Multi-objective groundwater management using genetic algorithms in Kerbala desert area, Iraq

Abstract

Kerbala desert is one of the most important areas in Iraq, due to the large number of groundwater aquifers in the region. Based on this, many agricultural investment projects have been established in this area recently, with multiple new wells being drilled in the desert. All such wells penetrate the Dammam confined aquifer to a depth of 260 to 300 m, and uncontrolled use of these wells, and the additional wells expected as the area develops, is likely to lead to problems with groundwater sources, including depletion of water levels, well interference, and groundwater pollution.
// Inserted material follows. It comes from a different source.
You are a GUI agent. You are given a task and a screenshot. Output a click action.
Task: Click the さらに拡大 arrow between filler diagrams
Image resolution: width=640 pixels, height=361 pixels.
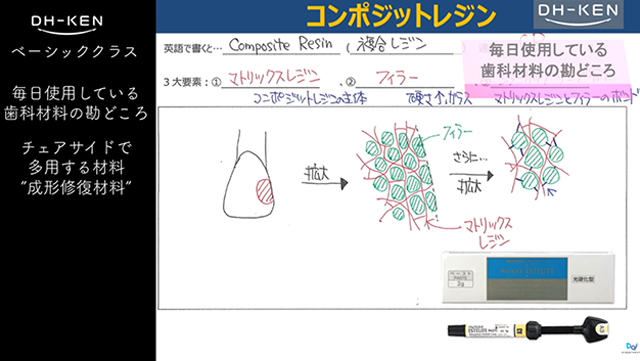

This study introduces a multi objectives groundwater management model based on an integrated simulation-optimisation (S/O) model. The simulation of groundwater flow was developed using a finite-difference numerical model, MODFLOW, under GMS software for various conditions, and evaluation of calibration of the transient model was determined by observing the measured and calculated aquifer heads. A multi-objective optimisation model was applied to maximise the pumping rate and minimise pumping costs, and this was solved using a genetic algorithm method supported by two further mechanisms, Pareto optimality ranking and fitness sharing. A set of Pareto optimal solutions as determined in the final generation was thus created for the multi-objective function (maximum pumping rate and minimum pumping cost) to help decision-makers (DM). Based on the Pareto solutions set, a DM or the designer may thus choose a preferred solution, or a compromise solution may be derived by considering the full set of Pareto optimal solutions.